By Patrick | June 11, 2007

Privacy International is an International (duh) Privacy watchdog group that just released a report of privacy rankings for many of the Internet’s major players (ie. Google, Microsoft, MySpace, Facebook, etc). The Washington Post has an article talking about the report here.

One excerpt from the report states:

“We are aware that the decision to place Google at the bottom of the ranking is likely to be controversial, but throughout our research we have found numerous deficiencies and hostilities in Google’s approach to privacy that go well beyond those of other organizations. While a number of companies share some of these negative elements, none comes close to achieving status as an endemic threat to privacy.”

Some of you may remember last year the big fiasco Google raised when it challenged the DOJ’s subpoena request to review millions of user’s search requests.

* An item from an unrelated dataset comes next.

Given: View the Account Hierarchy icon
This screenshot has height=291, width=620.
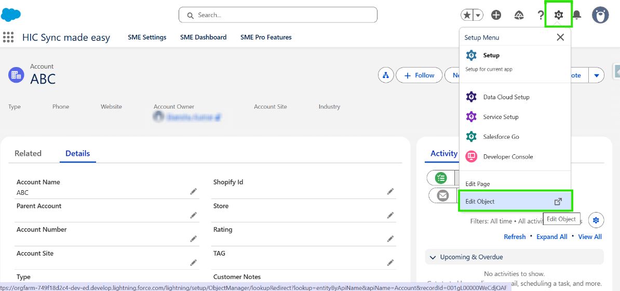Looking at the screenshot, I should click(x=386, y=75).
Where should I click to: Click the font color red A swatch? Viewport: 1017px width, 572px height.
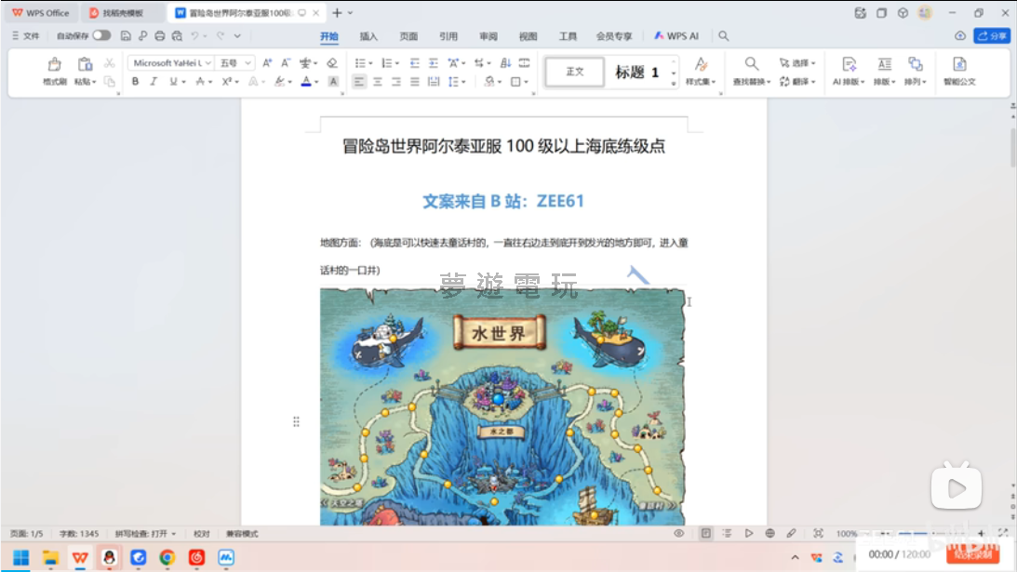pyautogui.click(x=305, y=82)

A feather in their cap for privacy advocates right? This along with their agreement to “sanitize” search data after 18-24 months has created some confusion as to just how Google could have received the lowest ranking of all companies analyzed. Privacy International came to it’s conclusions based off of 6 months of research conducted with 30 professors from the US and the UK.

Some of the takeaways from both the Washington Post article and Privacy International’s actual report are as follows:

I believe Google is keeping privacy in mind when it comes to third parties. I don’t believe they are sharing data with anyone else or advancing the rise in spam traffic. However, I also believe they are gathering and analyzing data in ways that will benefit them greatly and anyone else that had this same type of market research. They obviously won’t share this type of research with competitors but will use this information any way they can to serve their own interests. At least, that’s just my opinion.

Do I think they’re in bed with the government like Facebook has been suggested to be? No. Do I think they have very valuable information that the government and/or corporate entities would like to get their hands on? Absolutely.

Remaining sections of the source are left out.